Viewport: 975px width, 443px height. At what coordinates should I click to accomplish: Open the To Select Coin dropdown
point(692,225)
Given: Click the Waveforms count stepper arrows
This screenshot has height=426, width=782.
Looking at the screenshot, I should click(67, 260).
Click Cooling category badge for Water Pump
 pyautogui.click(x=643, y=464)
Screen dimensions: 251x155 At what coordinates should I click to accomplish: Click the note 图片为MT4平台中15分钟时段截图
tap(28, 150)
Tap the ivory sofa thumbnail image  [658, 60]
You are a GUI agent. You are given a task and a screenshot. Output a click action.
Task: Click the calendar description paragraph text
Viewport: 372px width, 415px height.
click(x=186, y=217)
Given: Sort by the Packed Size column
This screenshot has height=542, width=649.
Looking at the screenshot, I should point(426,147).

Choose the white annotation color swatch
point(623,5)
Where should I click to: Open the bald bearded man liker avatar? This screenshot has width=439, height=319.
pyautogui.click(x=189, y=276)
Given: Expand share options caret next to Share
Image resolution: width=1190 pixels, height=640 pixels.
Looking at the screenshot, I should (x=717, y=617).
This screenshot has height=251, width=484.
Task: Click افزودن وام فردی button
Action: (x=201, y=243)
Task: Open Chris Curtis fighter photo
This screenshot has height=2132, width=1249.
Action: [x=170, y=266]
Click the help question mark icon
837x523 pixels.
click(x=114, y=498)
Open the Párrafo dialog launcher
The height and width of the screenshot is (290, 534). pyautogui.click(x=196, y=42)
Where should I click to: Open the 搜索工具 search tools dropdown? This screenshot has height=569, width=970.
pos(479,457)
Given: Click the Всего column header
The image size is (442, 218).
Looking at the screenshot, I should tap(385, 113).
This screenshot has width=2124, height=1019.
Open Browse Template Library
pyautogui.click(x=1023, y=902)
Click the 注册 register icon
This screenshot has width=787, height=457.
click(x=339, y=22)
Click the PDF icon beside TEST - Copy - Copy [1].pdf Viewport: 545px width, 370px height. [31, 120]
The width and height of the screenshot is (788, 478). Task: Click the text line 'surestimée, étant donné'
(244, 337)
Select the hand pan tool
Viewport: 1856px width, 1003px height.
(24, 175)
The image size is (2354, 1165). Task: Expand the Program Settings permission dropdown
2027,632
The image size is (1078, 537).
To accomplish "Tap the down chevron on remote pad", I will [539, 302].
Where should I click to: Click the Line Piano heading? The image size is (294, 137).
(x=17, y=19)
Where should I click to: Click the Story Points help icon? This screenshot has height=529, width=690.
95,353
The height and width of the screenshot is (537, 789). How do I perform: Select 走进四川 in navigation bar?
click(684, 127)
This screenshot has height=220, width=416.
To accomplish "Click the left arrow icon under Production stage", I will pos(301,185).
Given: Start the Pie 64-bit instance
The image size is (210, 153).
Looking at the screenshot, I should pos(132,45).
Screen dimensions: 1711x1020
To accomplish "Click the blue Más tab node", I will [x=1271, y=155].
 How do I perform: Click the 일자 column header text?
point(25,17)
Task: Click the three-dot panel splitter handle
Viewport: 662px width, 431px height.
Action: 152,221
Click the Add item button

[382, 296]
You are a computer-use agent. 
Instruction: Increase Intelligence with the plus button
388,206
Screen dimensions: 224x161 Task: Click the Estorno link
***
To do:
Return the lines above as a JSON list of strings, one string per line, leaving out the blank lines.

Exercise solution:
[
  "Viewport: 975px width, 443px height. At what coordinates should I click to accomplish: Open the To Select Coin dropdown",
  "point(692,225)",
  "Given: Click the Waveforms count stepper arrows",
  "This screenshot has height=426, width=782.",
  "Looking at the screenshot, I should click(67, 260).",
  "Click Cooling category badge for Water Pump",
  " pyautogui.click(x=643, y=464)",
  "Screen dimensions: 251x155 At what coordinates should I click to accomplish: Click the note 图片为MT4平台中15分钟时段截图",
  "tap(28, 150)",
  "Tap the ivory sofa thumbnail image  [658, 60]",
  "You are a GUI agent. You are given a task and a screenshot. Output a click action.",
  "Task: Click the calendar description paragraph text",
  "Viewport: 372px width, 415px height.",
  "click(x=186, y=217)",
  "Given: Sort by the Packed Size column",
  "This screenshot has height=542, width=649.",
  "Looking at the screenshot, I should point(426,147).",
  "Choose the white annotation color swatch",
  "point(623,5)",
  "Where should I click to: Open the bald bearded man liker avatar? This screenshot has width=439, height=319.",
  "pyautogui.click(x=189, y=276)",
  "Given: Expand share options caret next to Share",
  "Image resolution: width=1190 pixels, height=640 pixels.",
  "Looking at the screenshot, I should (x=717, y=617).",
  "This screenshot has height=251, width=484.",
  "Task: Click افزودن وام فردی button",
  "Action: (x=201, y=243)",
  "Task: Open Chris Curtis fighter photo",
  "This screenshot has height=2132, width=1249.",
  "Action: [x=170, y=266]",
  "Click the help question mark icon",
  "837x523 pixels.",
  "click(x=114, y=498)",
  "Open the Párrafo dialog launcher",
  "The height and width of the screenshot is (290, 534). pyautogui.click(x=196, y=42)",
  "Where should I click to: Open the 搜索工具 search tools dropdown? This screenshot has height=569, width=970.",
  "pos(479,457)",
  "Given: Click the Всего column header",
  "The image size is (442, 218).",
  "Looking at the screenshot, I should tap(385, 113).",
  "This screenshot has width=2124, height=1019.",
  "Open Browse Template Library",
  "pyautogui.click(x=1023, y=902)",
  "Click the 注册 register icon",
  "This screenshot has width=787, height=457.",
  "click(x=339, y=22)",
  "Click the PDF icon beside TEST - Copy - Copy [1].pdf Viewport: 545px width, 370px height. [31, 120]",
  "The width and height of the screenshot is (788, 478). Task: Click the text line 'surestimée, étant donné'",
  "(244, 337)",
  "Select the hand pan tool",
  "Viewport: 1856px width, 1003px height.",
  "(24, 175)",
  "The image size is (2354, 1165). Task: Expand the Program Settings permission dropdown",
  "2027,632",
  "The image size is (1078, 537).",
  "To accomplish \"Tap the down chevron on remote pad\", I will [539, 302].",
  "Where should I click to: Click the Line Piano heading? The image size is (294, 137).",
  "(x=17, y=19)",
  "Where should I click to: Click the Story Points help icon? This screenshot has height=529, width=690.",
  "95,353",
  "The height and width of the screenshot is (537, 789). How do I perform: Select 走进四川 in navigation bar?",
  "click(684, 127)",
  "This screenshot has height=220, width=416.",
  "To accomplish \"Click the left arrow icon under Production stage\", I will pos(301,185).",
  "Given: Start the Pie 64-bit instance",
  "The image size is (210, 153).",
  "Looking at the screenshot, I should pos(132,45).",
  "Screen dimensions: 1711x1020",
  "To accomplish \"Click the blue Más tab node\", I will [x=1271, y=155].",
  " How do I perform: Click the 일자 column header text?",
  "point(25,17)",
  "Task: Click the three-dot panel splitter handle",
  "Viewport: 662px width, 431px height.",
  "Action: 152,221",
  "Click the Add item button",
  "[382, 296]",
  "You are a computer-use agent. ",
  "Instruction: Increase Intelligence with the plus button",
  "388,206",
  "Screen dimensions: 224x161 Task: Click the Estorno link"
]